In comparison to typical breeds that head to the butcher after six months, Mangalitsa pigs are raised for 24 months before leaving the farm. The meat differs in colour and texture – a dark red meat that’s rich in flavour with lots of omega 3, 6 and 9 fatty acids, that can cure for three years rather than six months.
Breeding of the Mangalitsa pigs began in 1800 in the Austro-Hungarian Empire, and was officially recognized in Europe in 1927. With the end of the Second World War, farmers who used the pigs for lard turned to oils, and in 1990 fewer than 200 Mangalitsa pigs remained in Hungary and Austria. Animal geneticist, Peter Toth, was credited for saving the breed from the brink of extinction nearly 30 years ago, with gilts and boars being exported to the United States, Australia, the Netherlands and to a handful of farmers in Canada. Mangalitsa pigs grow thick hair, dividing the pigs into three breeds: the blonde, the swallow-bellied that are black and white, and the reds.
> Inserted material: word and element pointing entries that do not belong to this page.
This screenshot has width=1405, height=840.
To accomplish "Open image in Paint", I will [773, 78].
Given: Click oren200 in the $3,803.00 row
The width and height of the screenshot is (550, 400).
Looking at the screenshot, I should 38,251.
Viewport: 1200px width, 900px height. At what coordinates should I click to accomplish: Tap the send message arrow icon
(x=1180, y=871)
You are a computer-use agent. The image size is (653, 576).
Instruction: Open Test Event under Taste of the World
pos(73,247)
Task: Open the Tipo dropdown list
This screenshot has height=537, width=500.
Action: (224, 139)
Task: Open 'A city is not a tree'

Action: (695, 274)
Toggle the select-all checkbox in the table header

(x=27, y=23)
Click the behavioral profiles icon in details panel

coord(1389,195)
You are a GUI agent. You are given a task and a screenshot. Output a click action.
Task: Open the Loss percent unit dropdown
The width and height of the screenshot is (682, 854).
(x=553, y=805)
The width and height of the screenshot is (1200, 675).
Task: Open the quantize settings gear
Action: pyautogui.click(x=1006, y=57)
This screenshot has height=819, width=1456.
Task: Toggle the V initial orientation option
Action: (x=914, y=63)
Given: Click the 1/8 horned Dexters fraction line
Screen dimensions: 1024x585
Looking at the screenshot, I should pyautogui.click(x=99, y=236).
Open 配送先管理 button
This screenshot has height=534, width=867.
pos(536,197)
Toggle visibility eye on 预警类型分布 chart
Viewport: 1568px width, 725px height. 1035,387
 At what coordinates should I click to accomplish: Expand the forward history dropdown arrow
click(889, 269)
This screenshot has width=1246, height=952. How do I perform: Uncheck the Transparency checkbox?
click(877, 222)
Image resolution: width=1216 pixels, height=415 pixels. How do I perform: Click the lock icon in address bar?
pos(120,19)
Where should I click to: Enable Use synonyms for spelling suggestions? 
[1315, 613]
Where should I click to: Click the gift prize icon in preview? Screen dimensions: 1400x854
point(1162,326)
Stender said when she found out no one in Canada was raising the red – the breed used to serve the Hungarian Empire – she veered from her original plan of just raising typical pigs to the Mangalitsa reds.
Her hands-on approach means Stender sets up her chair, blanket and pillow, and sleeps in the barn with a sow and her new litter until the babies are three days old and the risk of the mother squishing her babies has reduced. She’s also noticed her hands have turned into farm hands with hours spent rubbing the bellies of over 50 pigs. Her decision to feed by hand means it takes her over an hour to do the chores that normally require 20 minutes.
The family was overwhelmed at first with the rate at which their stock grew. They are planning to have their meat be a staple in various restaurants and hopefully become a local feature in Strathmore’s establishments.
With the success of PigStock2018, the Hungarian Canadian Cultural Association of Calgary, which bused nearly 200 people to the event from Calgary, has already voiced their interest in attending the event again next year.